My code looks like this:

token = lib.auth(tenant_id = '', 
                 client_secret ='', 
                 client_id = '')

adl = core.AzureDLFileSystem(token, store_name)

with adl.open(path='Raw/Gold/Myfile.csv', mode='wb') as f:
    **in_xls.to_csv(f, encoding='utf-8')**
    f.close()

I get the following dump in statement in bold.

TypeError: a bytes-like object is required, not 'str'

I also tried but without any luck

with adl.open(path='Raw/Gold/Myfile.csv', mode='wb') as f:
    with io.BytesIO(in_xls) as byte_buf:
        byte_buf.to_csv(f, encoding='utf-8')
        f.close()

I am getting the below error:

TypeError: a bytes-like object is required, not 'DataFrame'

Any ideas/tips will be much appreciated

Chanda Korat
  • 2,453
  • 2
  • 19
  • 23
Juanita Smith
  • 169
  • 3
  • 5
  • 9
  • does it work without the `b` mode? ie. `adl.open(path='Raw/Gold/Myfile.csv', mode='w')` – EdChum Feb 23 '17 at 11:10
  • No, just 'w' is not supported in Python 3. Only binary... – Juanita Smith Feb 23 '17 at 11:28
  • I asked our PM for the SDK to follow up.

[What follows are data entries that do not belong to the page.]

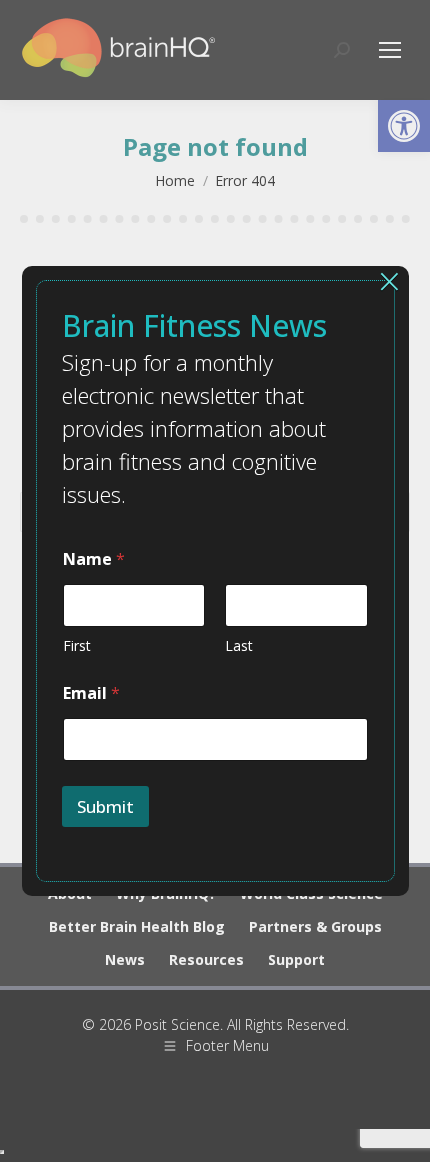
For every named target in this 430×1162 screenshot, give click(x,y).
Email (91, 693)
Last (239, 645)
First (77, 645)
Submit (105, 806)
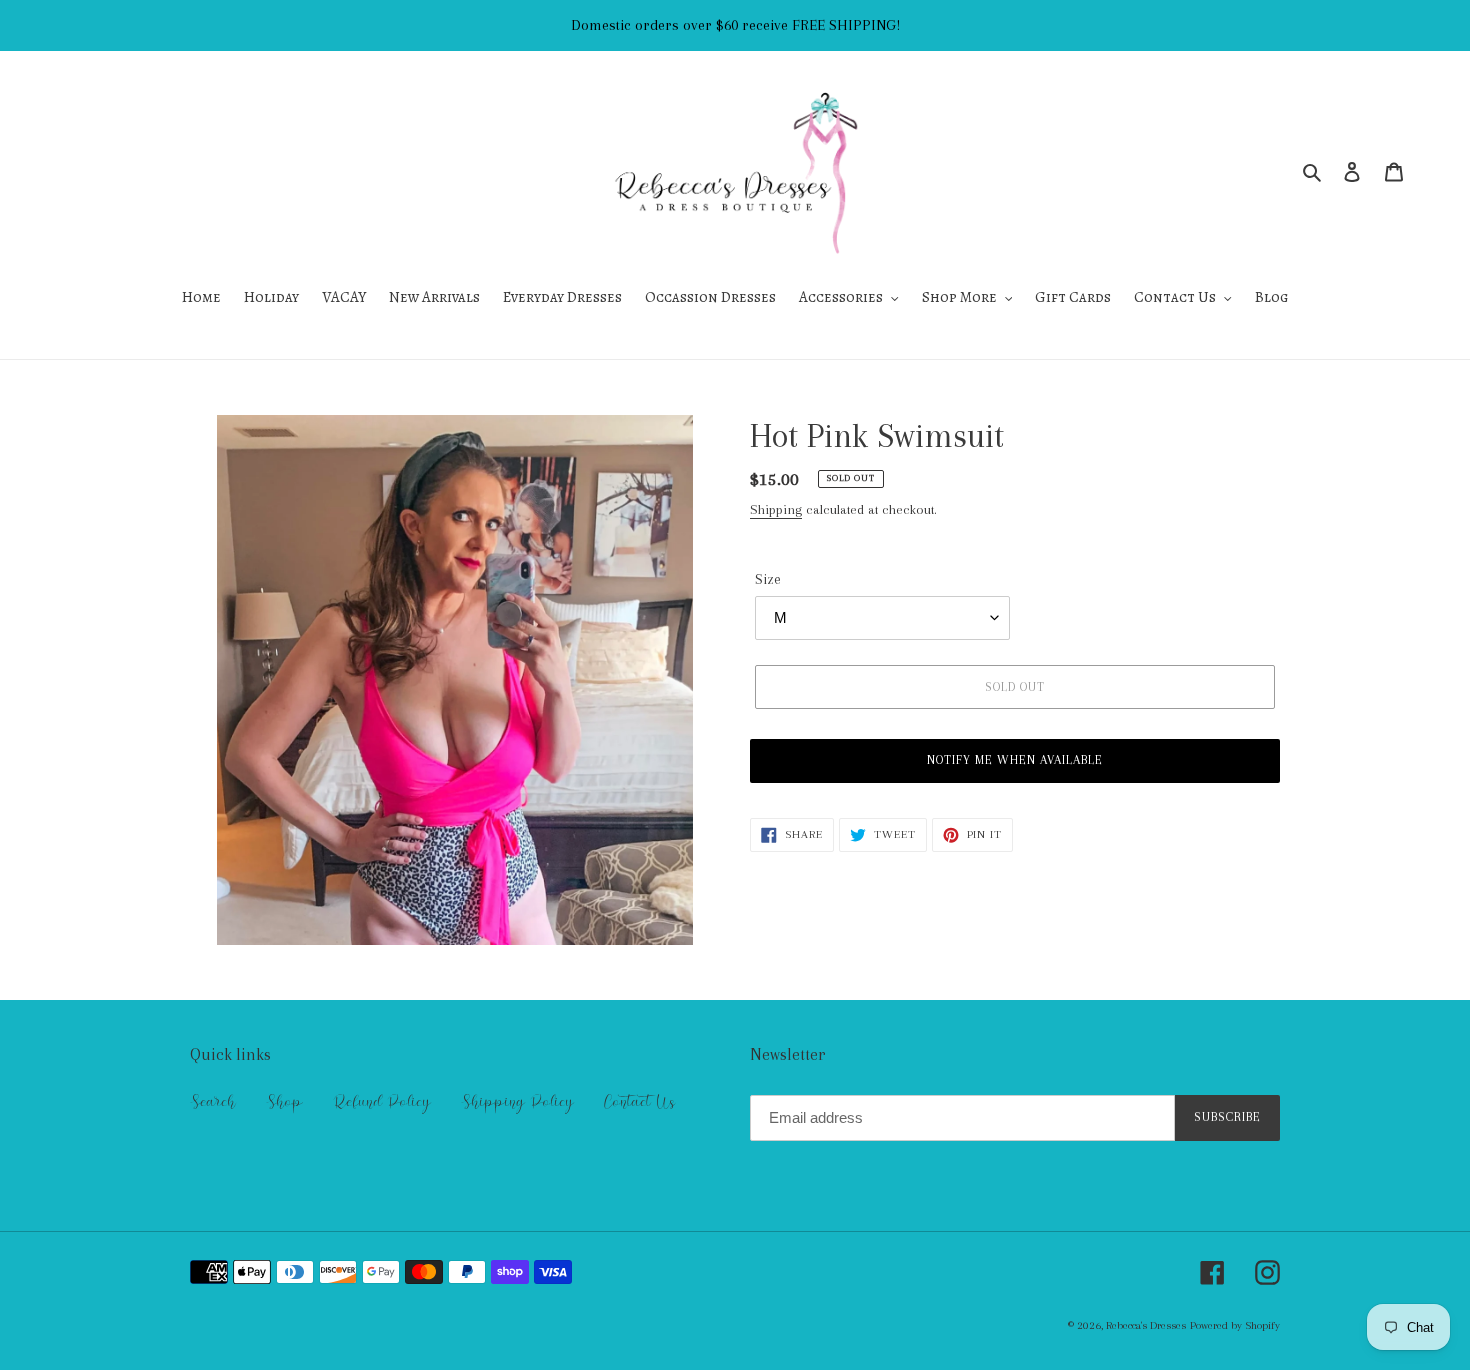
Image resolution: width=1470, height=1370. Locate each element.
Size (768, 579)
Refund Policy (382, 1102)
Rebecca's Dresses (1146, 1325)
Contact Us (639, 1102)
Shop (284, 1102)
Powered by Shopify (1235, 1325)
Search (213, 1102)
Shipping (776, 509)
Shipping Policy (517, 1102)
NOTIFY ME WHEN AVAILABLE (1015, 760)
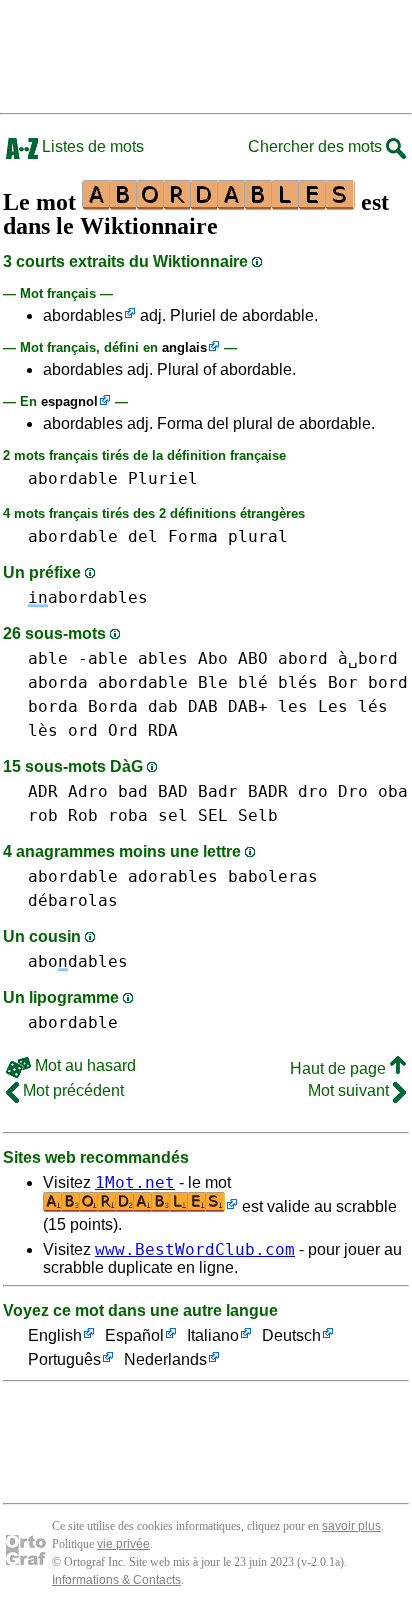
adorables (173, 876)
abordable (73, 478)
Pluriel (163, 478)
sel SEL (193, 815)
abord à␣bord (338, 658)
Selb (258, 815)
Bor (343, 682)
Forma (193, 536)
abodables (78, 961)
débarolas (73, 900)
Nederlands (165, 1359)
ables (163, 658)
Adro (88, 791)
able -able (78, 658)
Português (64, 1359)
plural (258, 536)
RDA (163, 730)
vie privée (123, 1544)
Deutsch (291, 1335)
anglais (184, 347)
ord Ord (103, 730)
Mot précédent (71, 1090)
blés (298, 682)
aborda (58, 682)
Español (134, 1335)
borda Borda (83, 706)
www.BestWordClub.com (195, 1249)
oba (393, 791)
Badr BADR (243, 791)
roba (128, 815)
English (55, 1335)
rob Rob (63, 815)
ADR (43, 791)
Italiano (213, 1335)
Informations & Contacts (116, 1580)
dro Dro (333, 791)
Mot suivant (350, 1090)
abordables (83, 315)
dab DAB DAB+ (208, 706)
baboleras (273, 876)
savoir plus (351, 1526)
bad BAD (153, 791)
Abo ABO (233, 658)
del (143, 536)
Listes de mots (91, 146)
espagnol (69, 401)
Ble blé (233, 682)
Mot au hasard (83, 1065)
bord (388, 682)
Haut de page (340, 1068)
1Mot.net (135, 1182)
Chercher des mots (317, 146)
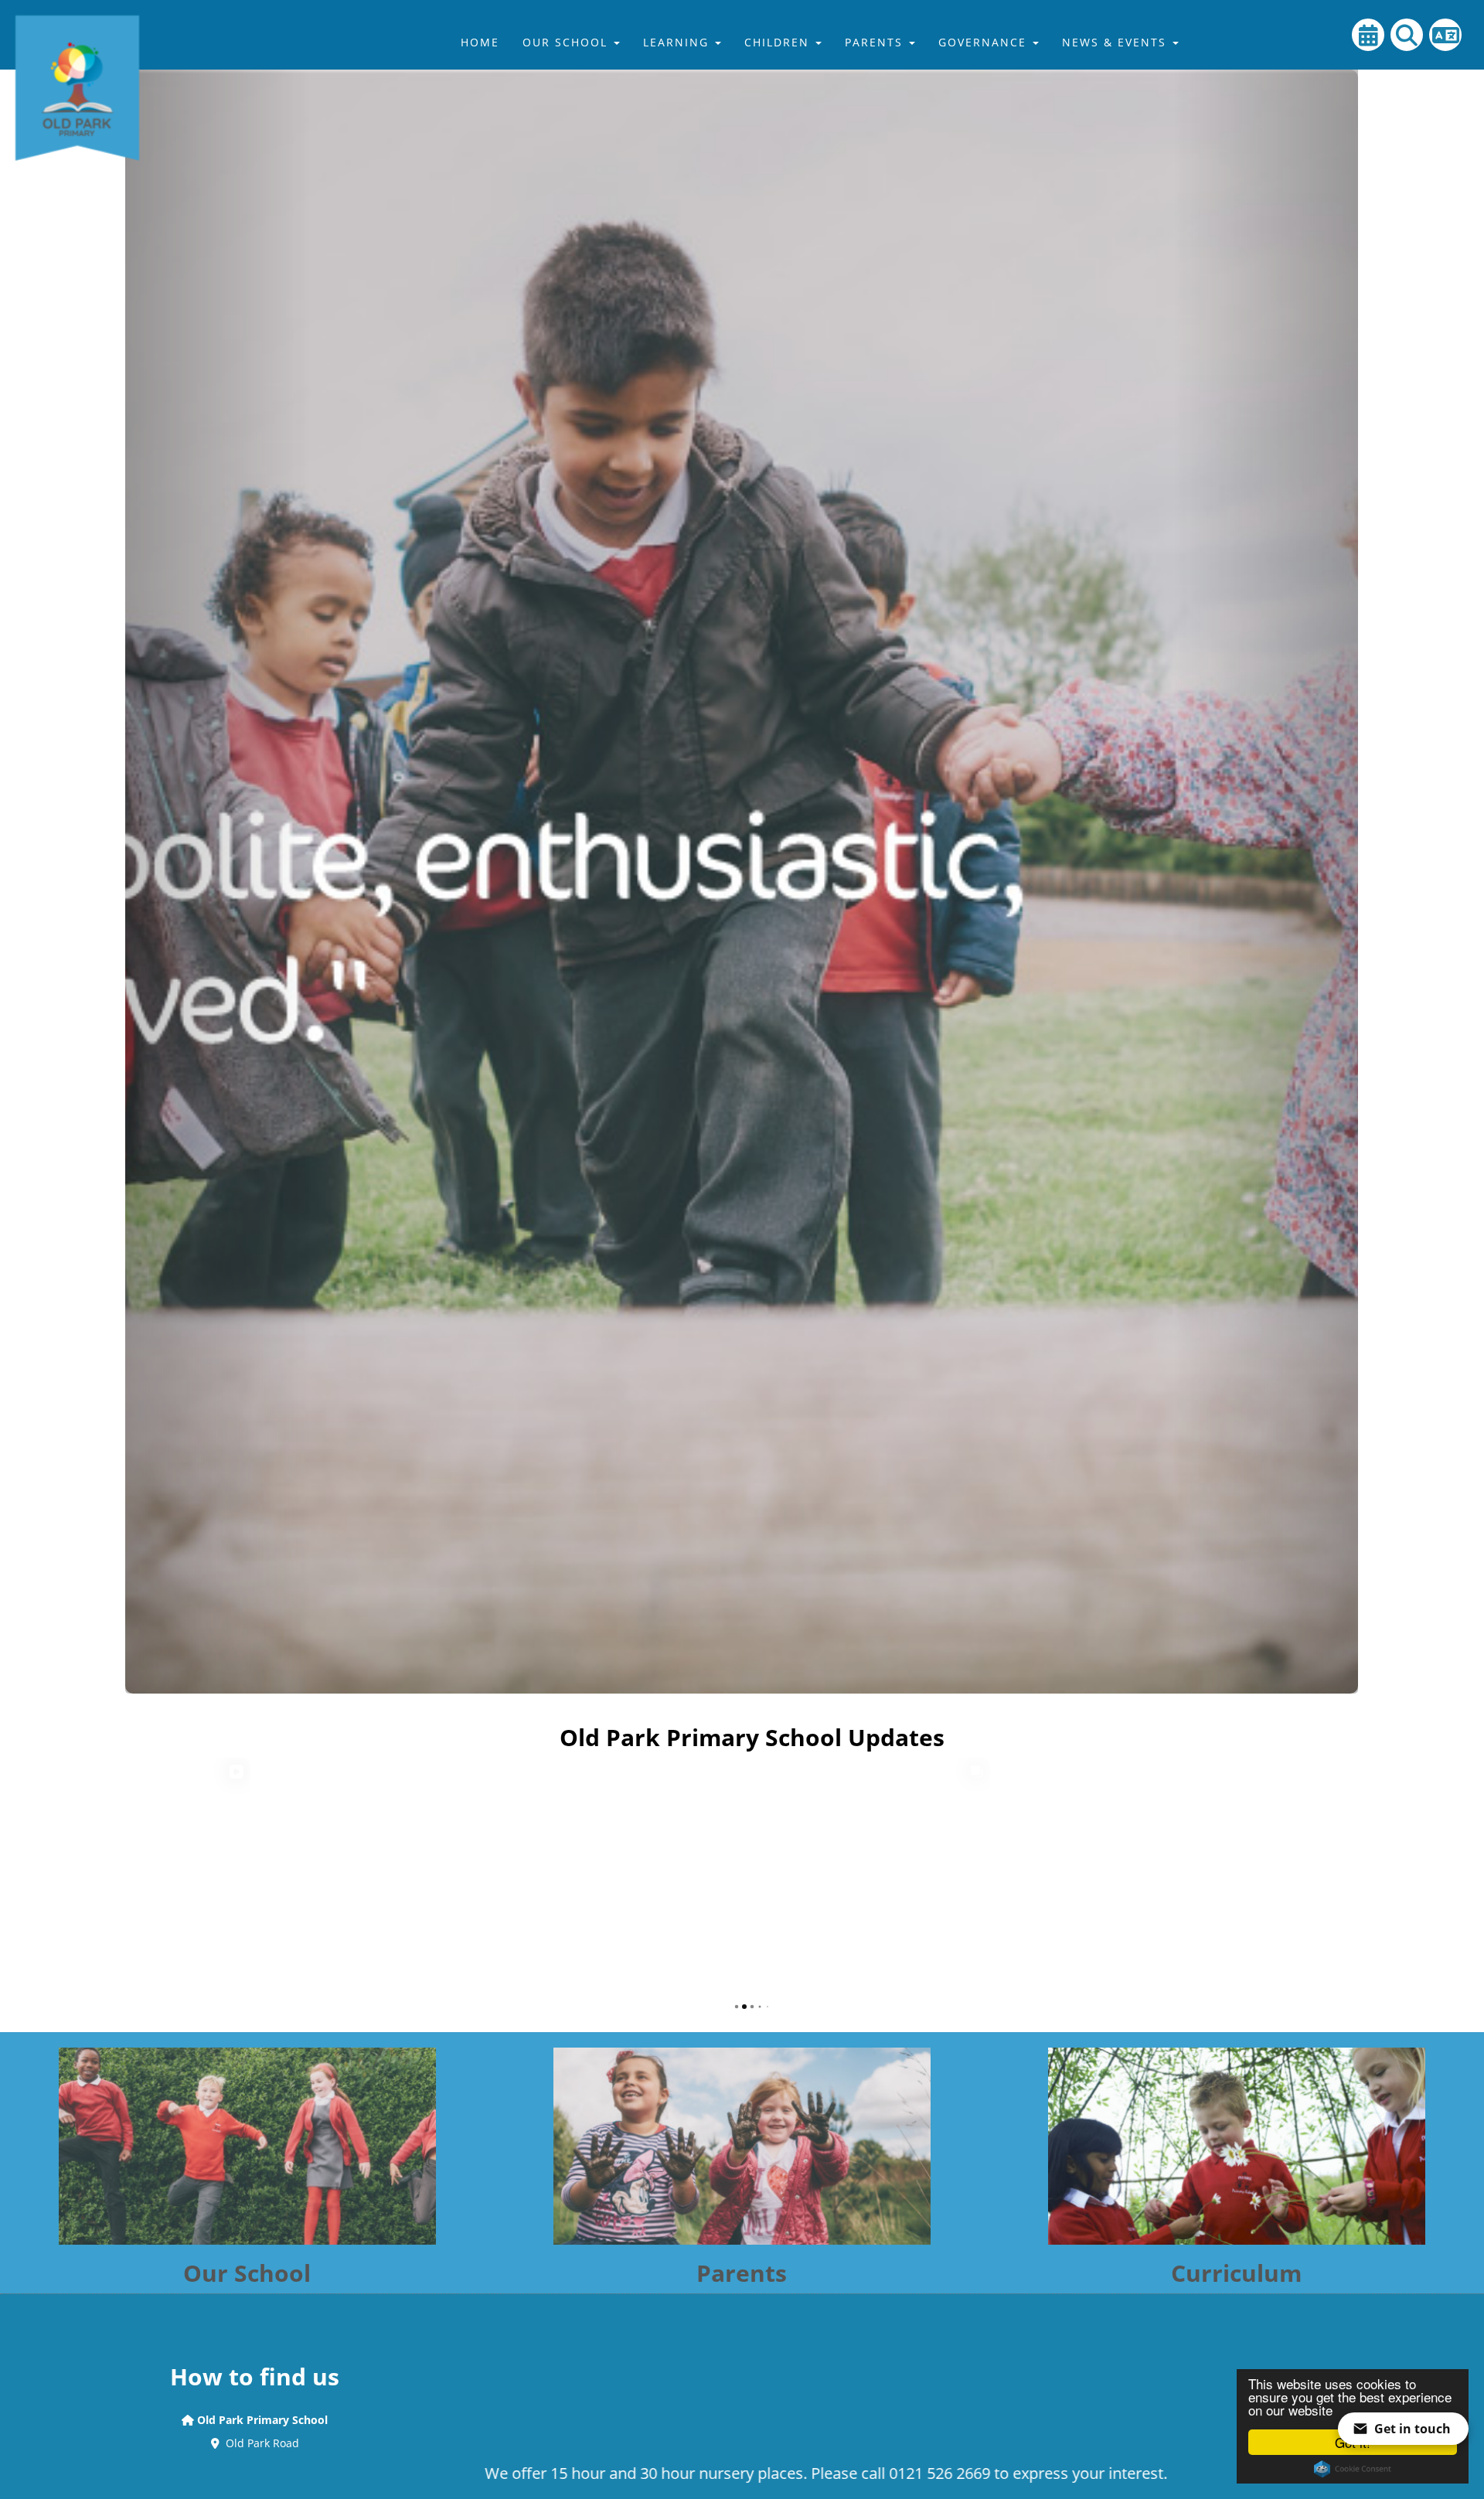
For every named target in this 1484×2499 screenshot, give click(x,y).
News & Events (1116, 42)
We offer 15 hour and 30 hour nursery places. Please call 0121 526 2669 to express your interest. (643, 2473)
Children (779, 42)
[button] (217, 847)
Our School (567, 42)
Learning (678, 42)
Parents (876, 42)
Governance (984, 42)
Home (480, 42)
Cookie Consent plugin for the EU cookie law (1352, 2468)
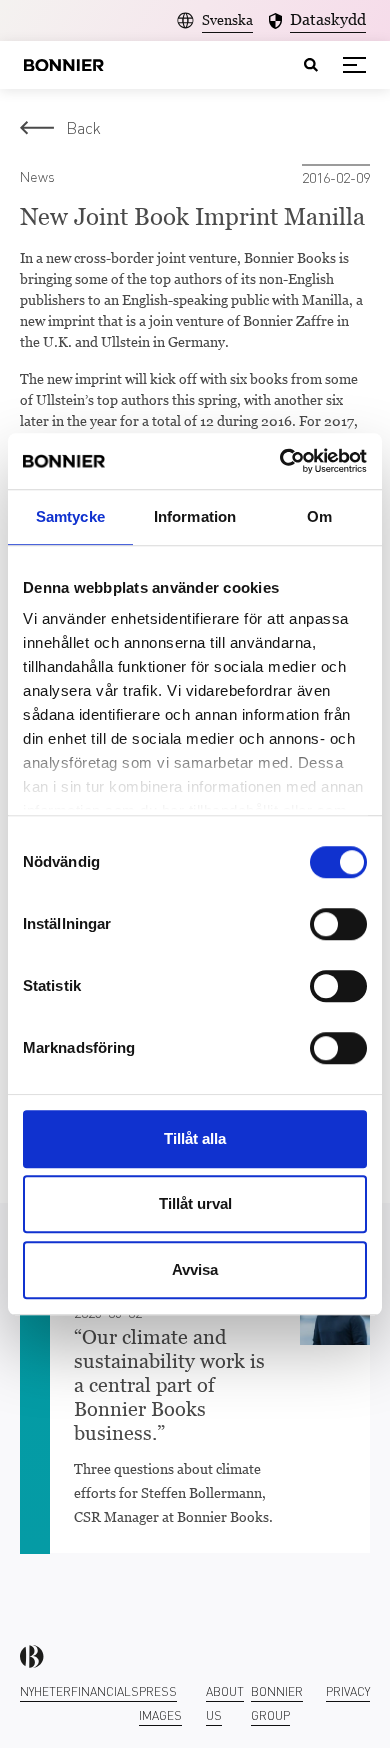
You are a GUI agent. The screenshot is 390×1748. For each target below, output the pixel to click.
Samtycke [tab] (70, 516)
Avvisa (195, 1269)
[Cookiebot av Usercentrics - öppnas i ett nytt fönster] (280, 461)
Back (83, 127)
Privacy (348, 1691)
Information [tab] (195, 516)
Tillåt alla (195, 1138)
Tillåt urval (195, 1203)
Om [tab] (319, 516)
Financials (105, 1691)
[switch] (338, 924)
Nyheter (45, 1691)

However, can you please tell me why you would want to use client side Python scripts that download data from ADLS and then upload data again instead of using U-SQL (possibly with the Python extension) that operates directly on the data in the cloud? – Michael Rys Feb 26 '17 at 19:10
  • Have you tried just writing the bytes directly to the file handle? If so, do you get the same error? Something like `f = adl.open(path='Raw/Gold/Myfile.csv', mode='wb')` ... `f.write()` – Matt H Feb 27 '17 at 20:58
  • We want to do normalization on a raw data, and write it back to gold, this is the main aim. The program has to deal with zipped Excel files, which cannot be handled in PySpark as far as we know. Our team of data scientists know python, not U-SQL. In the end we gave up, switched back to python 2, where it is working perfectly – Juanita Smith Mar 21 '17 at 14:42

2 Answers2

10

I got this working with pandas the other day with python 3.X. This code runs on an on premise machine and connects to the azure data store in the cloud.

Assuming df is a pandas dataframe you can use the following code:

adl = core.AzureDLFileSystem(token, store_name='YOUR_ADLS_STORE_NAME')
      #toke is your login token that was created by whatever ADLS login method you decided.
      #Personally I use the ServiceProvider login
df_str = df.to_csv()
with adl.open('/path/to/file/on/adls/newfile.csv', 'wb') as f:
    f.write(str.encode(df_str))
    f.close()

This key is converting the dataframe to a string and than using the str.encode() function.

Hope this helps.

ShowMeTheData
  • 111
  • 1
  • 5
0

For anyone visiting this question after 2020: this issue was solved with pandas 1.2.0 (support-for-binary-file-handles-in-to-csv)

With pandas 1.2.0 onward this works:

adl_fs = AzureDLFileSystem(your_adl_creds, store_name='your_store_name')
with adl_fs.open('/path/file.csv', mode='wb') as adl_file:
   some_pandas_df.to_csv(adl_file)

The proposed solution of creating intermediate string variable was valid back in 2017 when it was written, but it comes with a caveat of unnecessary consumption of memory, which can be a problem when working with big files. (This is how I came across this question BTW).